If you choose, perhaps over time, perhaps cold turkey, to wean yourself from that sandy diet, and start filling yourself with alternatives, you'll want more and more. But it doesn't end there. Not even if you've purged yourself of sand. The habits you've built up over the years want an easy fix. Sand is easy to come by. It's everywhere, and people love to feed it to each other, because it helps to justify and perpetuate their own habits. The arguments about that "hole" that needs filling, with God or religion or both, start to seem reasonable. You want to get that sand fix. You begin to second guess yourself, and start arguing with yourself that maybe it is a good idea to be on the "safe" side of Pascal's wager. What have you got to lose? You lived all those years being religious, so it couldn't hurt to go back. And it's easy, so easy to do, and to be accepted into the fold, accepted back into the flock which you abandoned.

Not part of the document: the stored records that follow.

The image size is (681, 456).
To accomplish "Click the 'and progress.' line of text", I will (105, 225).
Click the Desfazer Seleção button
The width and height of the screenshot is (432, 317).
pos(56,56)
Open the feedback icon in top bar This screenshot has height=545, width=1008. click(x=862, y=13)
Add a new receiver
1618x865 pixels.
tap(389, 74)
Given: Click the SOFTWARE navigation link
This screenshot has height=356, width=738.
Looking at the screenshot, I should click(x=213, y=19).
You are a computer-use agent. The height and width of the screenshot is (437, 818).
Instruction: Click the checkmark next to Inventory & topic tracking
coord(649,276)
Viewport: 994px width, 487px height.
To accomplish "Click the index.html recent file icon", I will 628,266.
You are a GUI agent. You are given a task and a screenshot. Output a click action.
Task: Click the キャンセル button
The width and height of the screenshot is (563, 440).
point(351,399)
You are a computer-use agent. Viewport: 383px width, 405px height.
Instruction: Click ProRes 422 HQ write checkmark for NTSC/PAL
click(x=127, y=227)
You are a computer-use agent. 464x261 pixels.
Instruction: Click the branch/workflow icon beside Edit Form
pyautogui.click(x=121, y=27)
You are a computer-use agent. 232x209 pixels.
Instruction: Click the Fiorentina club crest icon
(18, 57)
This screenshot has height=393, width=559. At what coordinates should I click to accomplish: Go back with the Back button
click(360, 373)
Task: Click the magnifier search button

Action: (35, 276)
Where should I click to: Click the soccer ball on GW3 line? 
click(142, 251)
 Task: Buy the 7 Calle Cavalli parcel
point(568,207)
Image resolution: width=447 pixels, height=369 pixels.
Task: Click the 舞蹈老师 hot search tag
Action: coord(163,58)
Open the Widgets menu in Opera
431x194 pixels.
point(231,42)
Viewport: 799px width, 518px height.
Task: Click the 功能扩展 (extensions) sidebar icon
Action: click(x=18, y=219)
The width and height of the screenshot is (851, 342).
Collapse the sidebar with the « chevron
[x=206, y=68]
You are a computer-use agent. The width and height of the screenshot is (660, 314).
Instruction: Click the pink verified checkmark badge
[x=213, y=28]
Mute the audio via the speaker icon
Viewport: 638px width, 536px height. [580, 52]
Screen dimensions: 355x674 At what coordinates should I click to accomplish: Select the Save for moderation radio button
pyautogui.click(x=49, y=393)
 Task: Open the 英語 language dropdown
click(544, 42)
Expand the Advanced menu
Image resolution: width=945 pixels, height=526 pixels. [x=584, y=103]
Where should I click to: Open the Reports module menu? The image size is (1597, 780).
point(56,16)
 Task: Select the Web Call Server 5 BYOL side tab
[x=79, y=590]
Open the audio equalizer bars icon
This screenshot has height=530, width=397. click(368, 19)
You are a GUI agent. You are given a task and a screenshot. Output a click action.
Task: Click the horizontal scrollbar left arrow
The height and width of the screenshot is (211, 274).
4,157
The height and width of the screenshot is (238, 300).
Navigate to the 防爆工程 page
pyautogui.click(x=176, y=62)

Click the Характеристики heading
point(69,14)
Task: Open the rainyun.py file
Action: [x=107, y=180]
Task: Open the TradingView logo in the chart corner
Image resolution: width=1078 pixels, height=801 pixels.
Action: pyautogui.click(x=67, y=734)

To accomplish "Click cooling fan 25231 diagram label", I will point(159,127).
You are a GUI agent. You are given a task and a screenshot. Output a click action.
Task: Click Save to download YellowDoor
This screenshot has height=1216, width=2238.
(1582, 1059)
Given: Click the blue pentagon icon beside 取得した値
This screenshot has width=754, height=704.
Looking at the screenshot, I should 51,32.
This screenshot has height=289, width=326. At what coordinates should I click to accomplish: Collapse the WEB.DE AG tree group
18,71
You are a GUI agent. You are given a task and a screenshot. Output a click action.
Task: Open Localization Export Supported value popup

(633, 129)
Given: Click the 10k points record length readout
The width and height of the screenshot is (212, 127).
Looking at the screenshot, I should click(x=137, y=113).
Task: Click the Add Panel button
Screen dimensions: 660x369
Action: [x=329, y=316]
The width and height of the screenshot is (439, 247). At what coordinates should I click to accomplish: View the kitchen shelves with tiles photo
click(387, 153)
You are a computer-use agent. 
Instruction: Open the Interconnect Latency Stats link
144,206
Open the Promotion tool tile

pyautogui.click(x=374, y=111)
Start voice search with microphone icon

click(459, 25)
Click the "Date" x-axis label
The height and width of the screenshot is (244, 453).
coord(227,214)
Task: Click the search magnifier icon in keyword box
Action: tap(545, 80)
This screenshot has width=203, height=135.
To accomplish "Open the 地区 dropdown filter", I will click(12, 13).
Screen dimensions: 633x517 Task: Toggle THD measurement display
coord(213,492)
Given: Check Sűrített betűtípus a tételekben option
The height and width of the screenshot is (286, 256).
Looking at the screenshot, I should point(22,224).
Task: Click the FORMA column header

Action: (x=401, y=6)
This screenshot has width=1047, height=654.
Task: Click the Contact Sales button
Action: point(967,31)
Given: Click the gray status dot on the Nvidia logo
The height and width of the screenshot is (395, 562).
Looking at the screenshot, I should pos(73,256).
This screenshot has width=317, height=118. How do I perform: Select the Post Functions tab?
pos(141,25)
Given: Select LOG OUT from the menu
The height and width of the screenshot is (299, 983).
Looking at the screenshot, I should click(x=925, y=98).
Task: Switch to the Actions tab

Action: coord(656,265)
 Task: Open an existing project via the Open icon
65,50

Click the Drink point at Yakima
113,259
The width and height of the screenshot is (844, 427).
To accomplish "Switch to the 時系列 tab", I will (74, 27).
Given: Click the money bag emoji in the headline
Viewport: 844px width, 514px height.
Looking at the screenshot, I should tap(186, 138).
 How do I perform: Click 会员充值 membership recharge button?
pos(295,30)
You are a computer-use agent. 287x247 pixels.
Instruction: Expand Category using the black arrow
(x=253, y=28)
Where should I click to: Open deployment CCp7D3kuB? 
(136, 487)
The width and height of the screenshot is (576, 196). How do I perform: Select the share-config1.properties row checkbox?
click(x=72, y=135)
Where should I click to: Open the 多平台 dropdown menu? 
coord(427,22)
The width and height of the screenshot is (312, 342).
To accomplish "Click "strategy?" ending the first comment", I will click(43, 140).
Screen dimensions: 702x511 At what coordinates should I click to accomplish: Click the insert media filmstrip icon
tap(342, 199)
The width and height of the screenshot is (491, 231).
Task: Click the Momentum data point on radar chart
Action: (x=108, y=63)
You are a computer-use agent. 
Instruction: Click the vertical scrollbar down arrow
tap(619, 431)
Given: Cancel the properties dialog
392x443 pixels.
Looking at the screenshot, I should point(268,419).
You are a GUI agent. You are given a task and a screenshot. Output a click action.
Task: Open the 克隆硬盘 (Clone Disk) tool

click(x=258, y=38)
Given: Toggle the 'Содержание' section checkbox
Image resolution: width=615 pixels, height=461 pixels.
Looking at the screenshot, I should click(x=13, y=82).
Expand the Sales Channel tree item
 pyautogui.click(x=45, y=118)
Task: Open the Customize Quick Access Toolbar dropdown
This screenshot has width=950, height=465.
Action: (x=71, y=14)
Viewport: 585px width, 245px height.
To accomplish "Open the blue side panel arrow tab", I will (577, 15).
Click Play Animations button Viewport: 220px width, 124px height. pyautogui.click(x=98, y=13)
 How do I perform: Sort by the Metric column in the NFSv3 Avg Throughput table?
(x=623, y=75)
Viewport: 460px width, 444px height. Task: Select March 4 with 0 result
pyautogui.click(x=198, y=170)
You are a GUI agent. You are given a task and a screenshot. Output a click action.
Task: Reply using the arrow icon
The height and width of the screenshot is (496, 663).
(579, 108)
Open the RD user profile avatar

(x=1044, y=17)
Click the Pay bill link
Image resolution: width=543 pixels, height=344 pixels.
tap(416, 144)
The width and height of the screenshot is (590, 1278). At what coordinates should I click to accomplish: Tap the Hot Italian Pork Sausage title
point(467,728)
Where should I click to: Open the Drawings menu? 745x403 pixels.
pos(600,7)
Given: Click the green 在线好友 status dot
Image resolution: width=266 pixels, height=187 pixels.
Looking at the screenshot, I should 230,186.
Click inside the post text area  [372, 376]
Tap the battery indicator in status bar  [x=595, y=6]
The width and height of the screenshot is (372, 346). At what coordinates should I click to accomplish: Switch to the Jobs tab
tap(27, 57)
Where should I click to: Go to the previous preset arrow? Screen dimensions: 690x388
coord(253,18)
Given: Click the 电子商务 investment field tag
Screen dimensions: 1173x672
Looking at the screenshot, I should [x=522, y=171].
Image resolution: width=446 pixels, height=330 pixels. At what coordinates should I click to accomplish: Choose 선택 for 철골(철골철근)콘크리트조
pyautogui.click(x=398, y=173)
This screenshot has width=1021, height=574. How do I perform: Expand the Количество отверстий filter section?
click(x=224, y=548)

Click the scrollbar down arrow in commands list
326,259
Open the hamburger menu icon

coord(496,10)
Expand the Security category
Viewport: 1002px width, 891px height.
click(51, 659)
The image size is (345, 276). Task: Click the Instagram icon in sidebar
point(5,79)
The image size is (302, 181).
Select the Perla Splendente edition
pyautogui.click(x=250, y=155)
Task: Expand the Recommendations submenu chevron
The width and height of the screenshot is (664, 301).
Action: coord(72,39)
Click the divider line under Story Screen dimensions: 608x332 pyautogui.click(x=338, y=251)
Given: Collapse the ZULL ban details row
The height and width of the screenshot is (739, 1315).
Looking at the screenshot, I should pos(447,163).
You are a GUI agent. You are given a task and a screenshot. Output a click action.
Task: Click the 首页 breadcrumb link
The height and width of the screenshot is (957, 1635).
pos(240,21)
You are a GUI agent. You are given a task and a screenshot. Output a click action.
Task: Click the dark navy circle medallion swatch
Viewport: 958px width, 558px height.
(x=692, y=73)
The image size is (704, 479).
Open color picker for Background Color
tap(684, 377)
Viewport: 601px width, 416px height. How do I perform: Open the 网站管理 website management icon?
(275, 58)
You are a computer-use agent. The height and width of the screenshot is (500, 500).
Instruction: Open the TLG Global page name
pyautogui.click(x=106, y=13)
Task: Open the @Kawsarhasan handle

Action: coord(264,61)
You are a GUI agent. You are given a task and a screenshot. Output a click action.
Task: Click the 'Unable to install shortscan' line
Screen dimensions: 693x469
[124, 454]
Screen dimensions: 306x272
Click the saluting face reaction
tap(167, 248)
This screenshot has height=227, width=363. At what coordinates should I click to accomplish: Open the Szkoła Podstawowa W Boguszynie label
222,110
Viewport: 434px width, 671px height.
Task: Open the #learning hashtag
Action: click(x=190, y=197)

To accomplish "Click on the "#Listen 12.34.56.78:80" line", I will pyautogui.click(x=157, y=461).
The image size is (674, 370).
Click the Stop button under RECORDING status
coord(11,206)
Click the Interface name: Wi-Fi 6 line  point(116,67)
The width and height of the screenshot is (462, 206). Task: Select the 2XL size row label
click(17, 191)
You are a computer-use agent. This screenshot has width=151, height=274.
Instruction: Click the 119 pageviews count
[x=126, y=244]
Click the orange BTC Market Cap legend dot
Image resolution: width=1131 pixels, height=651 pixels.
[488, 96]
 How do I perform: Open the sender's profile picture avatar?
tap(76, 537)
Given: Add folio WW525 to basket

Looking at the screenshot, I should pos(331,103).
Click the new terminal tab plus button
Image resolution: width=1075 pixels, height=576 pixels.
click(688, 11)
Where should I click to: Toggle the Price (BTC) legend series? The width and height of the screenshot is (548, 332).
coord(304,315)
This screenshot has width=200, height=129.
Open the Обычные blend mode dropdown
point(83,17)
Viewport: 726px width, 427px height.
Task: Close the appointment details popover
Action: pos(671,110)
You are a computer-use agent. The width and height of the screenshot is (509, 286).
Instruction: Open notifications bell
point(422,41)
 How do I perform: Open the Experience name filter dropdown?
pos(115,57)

But you realize that the reason sand is so easy is because real sustenance is so challenging. Answers to everything aren't laid out before you in connect-the-dots simplicity. You have to think about things other than what scripture says or how to interpret it. You often have to fill in the void with answers that you don't like -- it's very likely that when you die, that's the end of things. Can you accept that? Can you digest it? Can you consume and keep down all of the new things you'll learn, and can you keep room in there for more?
What believers who argue that you have a hole that needs to be filled with God don't realize is that it's okay to have a hole that needs to be filled. But you've come this far, so, instead of taking the easy way out by succumbing to the habits that keep you controlled by those habits, fill that hole with the things that will make your mind and body feel good about yourself, the things that challenge you, the things that you find truthful of your own accord (not because someone else demands that you see them as the truth). That's the honesty test. And that's good food.
Eat something nutritious here!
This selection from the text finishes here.